══ Source text ══

Recognition for pioneering work to improve the welfare of food animals

The Humane Slaughter Association (HSA) has announced the joint winners of its 2017 Humane Slaughter Award. The award, which recognises individuals or organisations that have made major scientific advances in the welfare of livestock during slaughter, transport or killing for disease control, has been given to Peter Kettlewell and Professor Malcolm Mitchell of Scotland’s Rural College (SRUC) in recognition of the developments they have made in improving the welfare of food animals during transportation.   
The two have collaborated since 1984 and their research on thermal stress in animals during transport has been a major contribution to improved animal health, welfare and productivity.  Originally working at the Silsoe and Roslin Institutes, they used a unique combination of physical, engineering, physiological and behavioural techniques: These include theoretical modelling, physiological modelling, stress and welfare assessment, ventilation and vehicle design, wind tunnel testing, full-scale on road testing and practical measurements during commercial transport under a wide range of conditions in the UK, Europe and North America.  This work was combined with developments in novel sensor technologies to monitor the physiological condition of animals in real transport environments. An important finding was that contrary to intuition, in a moving livestock container, air flows from the back to the front and this has a major influence on the internal thermal micro-environment of the vehicle. The understanding of such physical phenomena and principles led to the design and development and application of in-built forced ventilation systems, especially in poultry vehicles, which have improved the welfare of millions of animals in transit.

═══

Work to be completed | Could you carry on the article above about the 2017 Humane Slaughter Award, starting right after its last sentence?

══ Records shown ══

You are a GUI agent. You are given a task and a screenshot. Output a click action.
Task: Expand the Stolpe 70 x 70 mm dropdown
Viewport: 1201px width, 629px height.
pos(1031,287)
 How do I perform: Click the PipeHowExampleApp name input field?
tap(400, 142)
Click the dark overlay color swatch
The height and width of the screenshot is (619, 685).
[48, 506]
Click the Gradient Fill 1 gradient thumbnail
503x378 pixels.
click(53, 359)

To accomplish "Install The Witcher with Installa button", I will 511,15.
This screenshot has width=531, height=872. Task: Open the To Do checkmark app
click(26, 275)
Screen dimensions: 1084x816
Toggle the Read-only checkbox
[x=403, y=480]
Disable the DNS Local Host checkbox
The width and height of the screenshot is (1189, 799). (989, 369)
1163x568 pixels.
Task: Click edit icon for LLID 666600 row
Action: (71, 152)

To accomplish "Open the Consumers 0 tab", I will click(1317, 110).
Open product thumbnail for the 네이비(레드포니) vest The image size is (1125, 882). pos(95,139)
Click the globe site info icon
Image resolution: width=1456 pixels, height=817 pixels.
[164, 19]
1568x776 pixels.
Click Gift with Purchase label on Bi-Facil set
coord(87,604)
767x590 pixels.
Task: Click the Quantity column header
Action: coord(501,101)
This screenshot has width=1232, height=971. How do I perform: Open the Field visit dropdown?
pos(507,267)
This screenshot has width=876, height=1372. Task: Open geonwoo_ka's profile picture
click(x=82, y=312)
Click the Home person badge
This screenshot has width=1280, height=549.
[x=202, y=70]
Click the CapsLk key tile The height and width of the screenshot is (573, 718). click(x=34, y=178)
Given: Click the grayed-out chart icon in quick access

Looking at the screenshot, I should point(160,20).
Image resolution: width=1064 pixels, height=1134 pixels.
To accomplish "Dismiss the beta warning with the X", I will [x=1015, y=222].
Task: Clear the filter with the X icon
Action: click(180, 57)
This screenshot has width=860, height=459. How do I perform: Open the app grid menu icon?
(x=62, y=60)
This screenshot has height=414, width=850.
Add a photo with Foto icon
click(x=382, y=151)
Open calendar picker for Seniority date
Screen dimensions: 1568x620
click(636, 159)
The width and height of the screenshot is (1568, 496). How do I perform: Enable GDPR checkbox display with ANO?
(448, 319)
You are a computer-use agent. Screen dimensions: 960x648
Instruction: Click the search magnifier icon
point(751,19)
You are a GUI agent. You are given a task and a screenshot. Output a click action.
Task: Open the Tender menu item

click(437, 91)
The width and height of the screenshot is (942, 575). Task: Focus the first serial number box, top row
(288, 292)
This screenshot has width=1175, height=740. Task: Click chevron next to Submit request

═══

Exercise response |
Since joining SRUC they have successfully continued their long standing research collaboration on animal transportation. Their current work is chiefly related to the long distance transport of pigs and calves within Europe and the effects of weather, thermal conditions and journey duration on animal welfare in transit. Both scientists have advised Defra and the industry on welfare issues relating to animal transport and production environments and serve on the European Food Safety Authority (EFSA) committees addressing animal transport legislation as well as working extensively with collaborators in the UK, other European countries, Canada, USA and South Africa. Recently they have been major contributors to Guides to Good Practice for animal and poultry transport developed by FVO, DG SANTE and a European research consortium.
Dr Jeff Lines from the Silsoe Institute, who was one of the nominating sponsors for the pair said: “Peter and Malcolm’s partnership has created a unique and valuable body of knowledge…. Their work has led to significant improvements in the transport industry and in the regulations concerned with protecting animal welfare during transport.”
The award will be presented to the winners at the Universities Federation for Animal Welfare 2017 International Symposium at Royal Holloway, University of London, on the 28 of June.